Qu’est-ce que la cupidité, les ambitions démesurées, la course effrénée aux richesses ont apporté à notre monde sinon l’inimitié et la dislocation des liens sociaux ?

Ceux qui ont été délesté de leurs biens sont restés, tout comme ceux qui les ont dépossédés n’ont pas connu la satiété. Plutôt que de s’accaparer injustement les biens d’autrui, ne serait-il pas préférable de se contenter de ce qu’on a et d’assister les autres comme on le peut ?

Est-il plus raisonnable que les deux parties (les coupables et leurs victimes) aient faim, ou est-il plus raisonnable qu’on crée un environnement de gain basé sur la miséricorde, la compassion, le respect des droits d’autrui, et dans lequel tout le monde mangerait à satiété ?
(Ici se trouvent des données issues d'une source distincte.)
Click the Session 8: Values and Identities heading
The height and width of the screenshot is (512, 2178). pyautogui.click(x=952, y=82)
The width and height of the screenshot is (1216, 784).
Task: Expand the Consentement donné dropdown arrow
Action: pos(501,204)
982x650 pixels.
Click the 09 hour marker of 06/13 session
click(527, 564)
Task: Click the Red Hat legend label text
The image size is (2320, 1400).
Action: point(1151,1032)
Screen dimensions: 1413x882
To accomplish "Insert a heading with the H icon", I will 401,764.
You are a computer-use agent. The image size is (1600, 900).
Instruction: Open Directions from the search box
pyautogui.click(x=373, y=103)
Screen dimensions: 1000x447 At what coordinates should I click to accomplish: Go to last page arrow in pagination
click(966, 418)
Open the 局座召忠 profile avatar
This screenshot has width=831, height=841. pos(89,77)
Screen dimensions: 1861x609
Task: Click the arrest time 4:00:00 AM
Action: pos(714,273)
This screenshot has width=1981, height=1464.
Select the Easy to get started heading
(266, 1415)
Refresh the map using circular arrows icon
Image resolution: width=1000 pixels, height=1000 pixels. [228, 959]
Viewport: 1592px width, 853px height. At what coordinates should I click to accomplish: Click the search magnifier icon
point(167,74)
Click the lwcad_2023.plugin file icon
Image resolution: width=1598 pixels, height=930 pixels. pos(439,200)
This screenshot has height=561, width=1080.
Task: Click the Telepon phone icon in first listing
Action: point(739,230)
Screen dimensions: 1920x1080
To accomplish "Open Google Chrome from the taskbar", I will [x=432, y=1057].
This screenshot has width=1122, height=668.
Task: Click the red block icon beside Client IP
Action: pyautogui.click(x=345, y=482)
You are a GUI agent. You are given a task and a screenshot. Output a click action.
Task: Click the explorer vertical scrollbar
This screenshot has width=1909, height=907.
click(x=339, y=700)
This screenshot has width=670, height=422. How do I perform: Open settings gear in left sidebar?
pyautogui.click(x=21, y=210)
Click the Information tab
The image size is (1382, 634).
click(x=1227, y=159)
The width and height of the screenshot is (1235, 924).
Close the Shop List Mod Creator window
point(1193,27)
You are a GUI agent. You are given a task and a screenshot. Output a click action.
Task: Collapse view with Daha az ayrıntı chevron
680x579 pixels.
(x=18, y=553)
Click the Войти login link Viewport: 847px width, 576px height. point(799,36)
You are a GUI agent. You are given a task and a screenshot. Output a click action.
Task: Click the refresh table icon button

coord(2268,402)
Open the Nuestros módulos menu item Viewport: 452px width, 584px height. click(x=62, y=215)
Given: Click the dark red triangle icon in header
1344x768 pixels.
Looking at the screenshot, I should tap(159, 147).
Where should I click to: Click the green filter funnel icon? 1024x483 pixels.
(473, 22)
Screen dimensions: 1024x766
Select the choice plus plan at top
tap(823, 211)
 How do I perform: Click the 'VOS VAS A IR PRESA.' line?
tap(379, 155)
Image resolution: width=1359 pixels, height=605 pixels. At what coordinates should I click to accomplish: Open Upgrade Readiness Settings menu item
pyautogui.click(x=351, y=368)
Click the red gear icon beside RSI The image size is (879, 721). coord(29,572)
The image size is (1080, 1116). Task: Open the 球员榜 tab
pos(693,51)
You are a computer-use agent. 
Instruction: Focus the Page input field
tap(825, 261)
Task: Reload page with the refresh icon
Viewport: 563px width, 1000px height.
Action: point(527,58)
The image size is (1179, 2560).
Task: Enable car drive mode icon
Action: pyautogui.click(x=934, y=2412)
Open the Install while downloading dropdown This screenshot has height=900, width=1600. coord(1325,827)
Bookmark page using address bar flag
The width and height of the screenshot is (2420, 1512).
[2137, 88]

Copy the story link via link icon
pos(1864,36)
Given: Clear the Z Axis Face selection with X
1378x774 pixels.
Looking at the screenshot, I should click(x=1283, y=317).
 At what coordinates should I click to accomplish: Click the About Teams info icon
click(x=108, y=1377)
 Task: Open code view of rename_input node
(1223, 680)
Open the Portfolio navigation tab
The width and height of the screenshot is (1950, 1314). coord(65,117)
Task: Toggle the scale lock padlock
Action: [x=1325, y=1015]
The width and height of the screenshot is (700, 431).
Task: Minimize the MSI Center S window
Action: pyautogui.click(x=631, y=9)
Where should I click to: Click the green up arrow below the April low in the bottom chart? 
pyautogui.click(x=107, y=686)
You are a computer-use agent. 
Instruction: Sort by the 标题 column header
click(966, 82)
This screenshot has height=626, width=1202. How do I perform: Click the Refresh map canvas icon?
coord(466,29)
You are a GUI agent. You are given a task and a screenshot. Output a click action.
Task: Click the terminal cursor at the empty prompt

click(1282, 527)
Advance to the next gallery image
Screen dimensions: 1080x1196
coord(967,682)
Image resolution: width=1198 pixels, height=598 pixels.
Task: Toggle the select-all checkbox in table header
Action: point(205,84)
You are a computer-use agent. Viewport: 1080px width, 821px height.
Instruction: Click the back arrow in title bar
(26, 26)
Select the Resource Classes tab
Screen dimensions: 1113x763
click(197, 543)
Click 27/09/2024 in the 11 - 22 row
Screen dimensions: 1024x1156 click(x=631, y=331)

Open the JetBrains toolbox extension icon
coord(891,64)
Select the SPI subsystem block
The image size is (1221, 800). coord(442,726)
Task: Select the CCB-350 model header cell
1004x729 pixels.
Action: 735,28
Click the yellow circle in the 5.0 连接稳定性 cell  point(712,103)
Dans le monde d’aujourd’hui où la cupidité a pris le dessus, il ne suffit pas d’appliquer le principe du « Le mien est à moi, le tien est à toi » ; il faut nécessairement cultiver la compréhension du « Le tien est à toi et le mien aussi est à toi ».

La racine du problème est la logique capitaliste cruelle qui stipule “Le mien est à moi et le tien aussi est à moi ”. La vérité sur le sujet est que “Ni le mien n’est à moi ni le tien est à toi, tout est à Dieu”. Telle est la vérité la plus simple et la plus fondamentale. Si nous agissons selon cette vérité, le contentement l’emportera sur la cupidité, la paix sur l’hostilité, et l’excitation du don sur la joie de la réception. Venez pour que nous appliquions cette méthode ! Faisons en sorte que l’excitation de donner prenne le dessus sur la joie de recevoir !


[1] Sourate Fâṭir, verset 15.

[2] Sourate Luqmân, verset 20.

[3] Sourate Ibrâhîm, verset 34.

[4] Celui qui pourvoit Ses créatures intensément. Celui qui pourvoit les hommes, croyants et incroyants, bons et mauvais.

[5] Sourate Hûd, verset 6.

[6] At-Tirmidhî, Birr, 41.

[7] Sourate Al-Mâ’ûn, versets 1-3.

[8] Sourate Al-Ḥashr, verset 9.

[9] Sourate Al-Muzzammil, verset 20.